- _EXCERPT PROVIDED_
BACKGROUND OF THE INVENTION

Both tube moulds and plate moulds are used in continuous casters. Tube moulds are used mainly for casting billet, bloom and round strands. Plate moulds, on the other hand, have established themselves above all for slab casting.

Conventional tube moulds have a one-piece copper tube which forms a casting channel of square, rectangular or circular cross-section. This copper tube is surrounded by a water conducting jacket and installed in a cooling box.

In the case of conventional plate moulds, a casting channel of rectangular cross section is formed by four mould plates made of copper. Each of these four mould plates is fixed to a support plate and has a separate cooling box which is supplied with cooling water via flexible pipes. A heavy supporting frame is placed around the support plates. Means of applying pressure, such as, for example, hydraulic cylinders or threaded spindles, are mounted on this supporting frame and the support plates and press the four mould plates rigidly against one another. Such a plate mould is described for example in the patent application DE 3235673. A plate mould is known from the patent application U.S. Pat. No. 2,835,940, wherein the mould plates are twisted by means of threaded rods and engage with each other via a "groove and tongue"-system at their longitudinal edges.

- _SOURCE DATA_
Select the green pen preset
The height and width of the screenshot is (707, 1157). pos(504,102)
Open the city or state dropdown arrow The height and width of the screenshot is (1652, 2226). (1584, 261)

- _THE PROBLEM_
Can you rewrite the casting-mould excerpt from "BACKGROUND OF THE" up to and including "a cooling box.", renaming "copper tube" to "mould tube" each time it appears?

- _WRITTEN SOLUTION_
BACKGROUND OF THE INVENTION

Both tube moulds and plate moulds are used in continuous casters. Tube moulds are used mainly for casting billet, bloom and round strands. Plate moulds, on the other hand, have established themselves above all for slab casting.

Conventional tube moulds have a one-piece mould tube which forms a casting channel of square, rectangular or circular cross-section. This mould tube is surrounded by a water conducting jacket and installed in a cooling box.